WHAT YOU NEED TO DO:
1. List every person named by full name in the news article about the Citi Field casino lawsuit, including its photo caption and byline.
2. Carry on the news article about the Citi Field casino lawsuit, starting after its last sentence.

TEXT BLOCK:
:::::

Judge freezes city’s deal with Citi Field casino bidders amid USTA suit
/The United States Tennis Association sued the city this week, claiming it violated their lease agreement in an effort to help Steve Cohen win a casino license. AP file photo by Yuki Iwamura
By Jacob Kaye
A judge on Friday ordered the city to temporarily refrain from entering into a new agreement over use of Citi Field’s parking lot with Steve Cohen, potentially torpedoing the Mets owner’s bid to bring a casino to Queens.
Manhattan Supreme Court Justice Nancy Bannon granted the temporary restraining owner to the United States Tennis Association, which claimed in a lawsuit filed earlier this week that the Adams administration violated the terms of its lease agreement in order to help Cohen win his $8 billion bid to bring a casino to Citi Field’s parking lot – Cohen and his partners, Hard Rock, who together call themselves Queens Future, have dubbed the project Metropolitan Park.

:::::

GIVEN INFORMATION:

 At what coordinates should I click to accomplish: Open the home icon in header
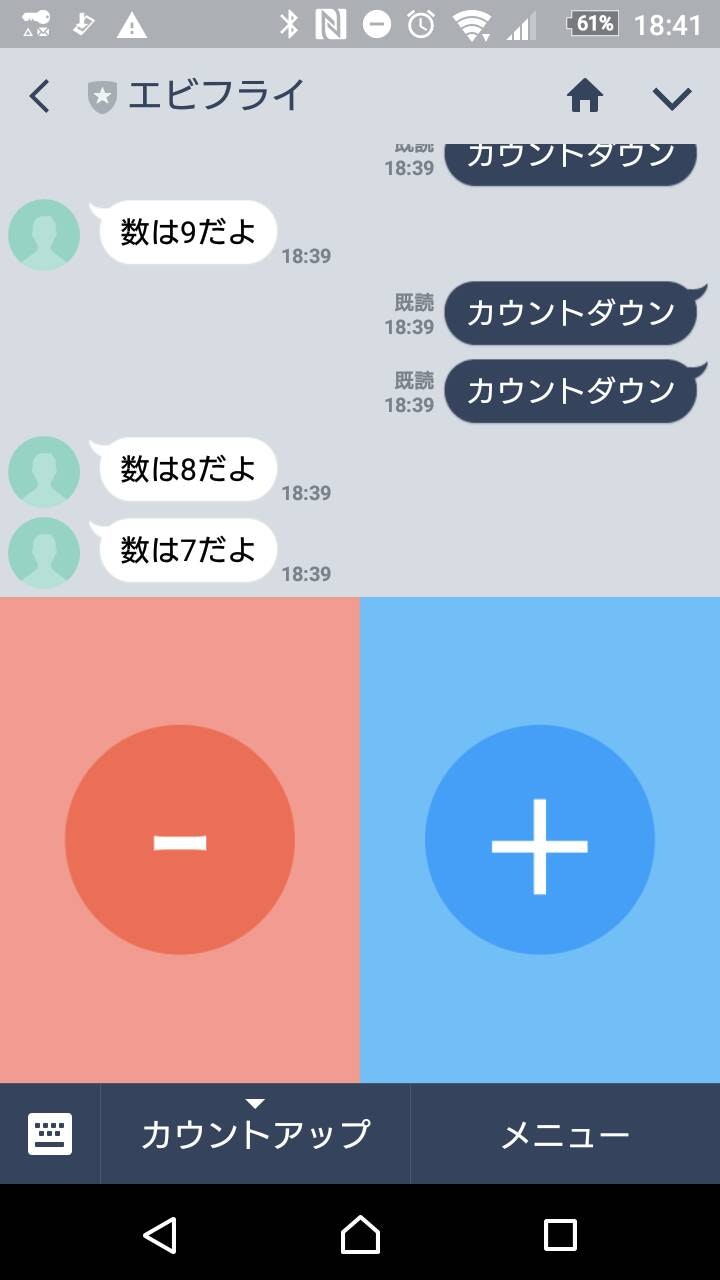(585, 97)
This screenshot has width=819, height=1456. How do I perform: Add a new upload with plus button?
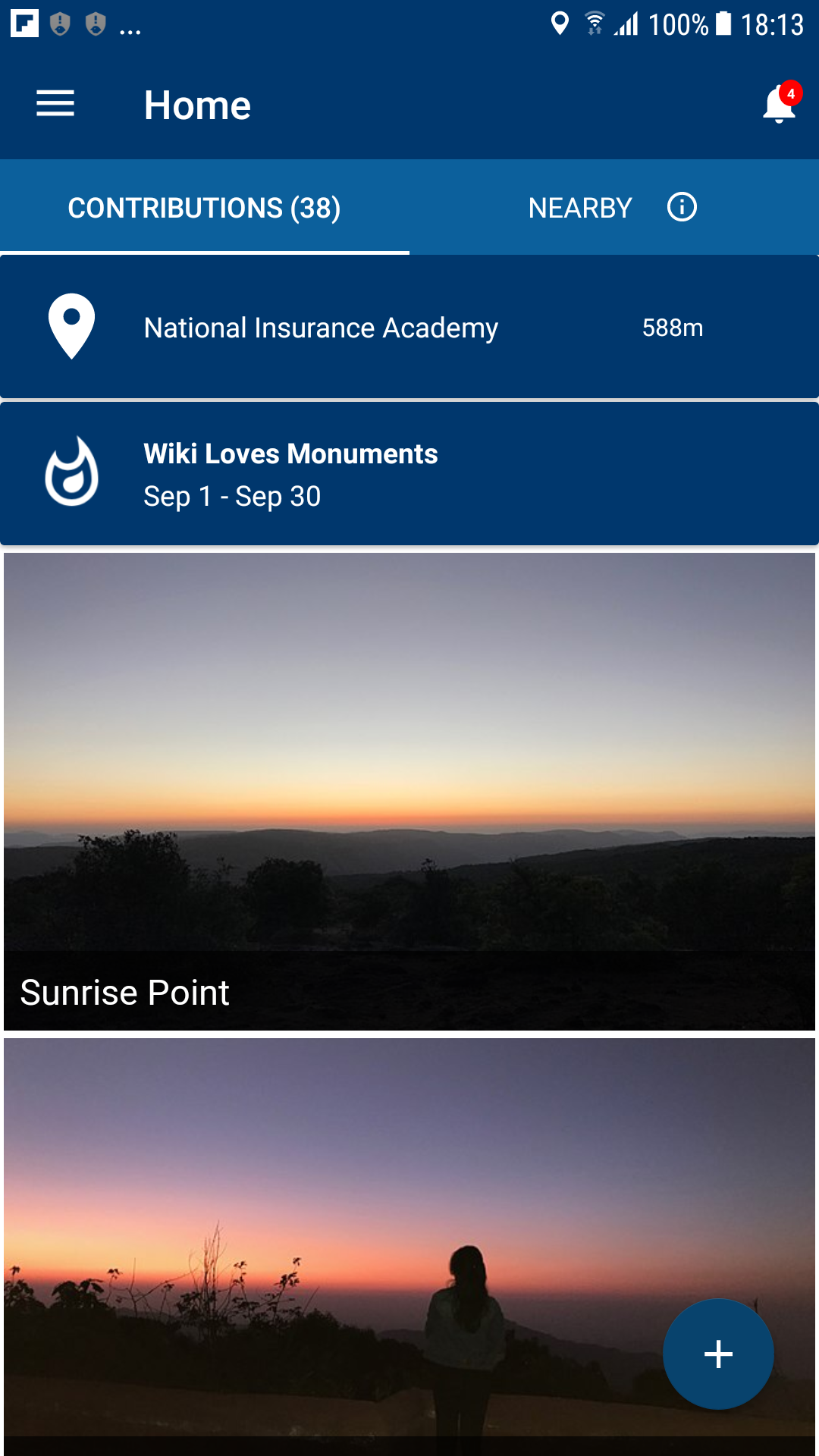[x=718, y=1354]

:::::

WRITTEN ANSWERS:
1.
Steve Cohen
Yuki Iwamura
Jacob Kaye
Nancy Bannon

2.
The USTA, which owns and operates the tennis complex that every year hosts the U.S. Open in Flushing Meadows Corona Park, said that a “superiority clause” granting them first dibs during the U.S. Open on Citi Field’s lot, which is owned by the city and is also leased to the Mets, was violated earlier this year. More importantly, the USTA said the clause stands to be violated again as the city finalizes a new lease with Metropolitan Park, which is expected to be awarded one of three downstate casino licenses to be handed out by the state in the coming weeks.
Metropolitan Park was not named as a defendant in the lawsuit.
The suit was filed in State Supreme Court in Manhattan days before the city and Cohen were expected to sign off on the new agreement over the land, which the USTA had no hand in negotiating, according to the filing. The new agreement, which has not been shared publicly, was expected to be finalized on Monday before the judge ordered the city not to enter into an agreement “pertaining to Metropolitan Park unless and until the city establishes that such agreements comply with [the USTA’s] rights.”
In their June application to the state’s Gaming Commission, Metropolitan Park said that they would have a “negotiated binding agreement to control property no later than November 17, 2025 and a signed agreement before December 31, 2025.”
It’s unclear how or if the delay to the agreement may affect Metropolitan Park’s chances of getting a license.
Karl Rickett, a spokesperson for Metropolitan Park, said that they “disagree with the opinion and are reviewing our options.”
The USTA did not respond to request for comment.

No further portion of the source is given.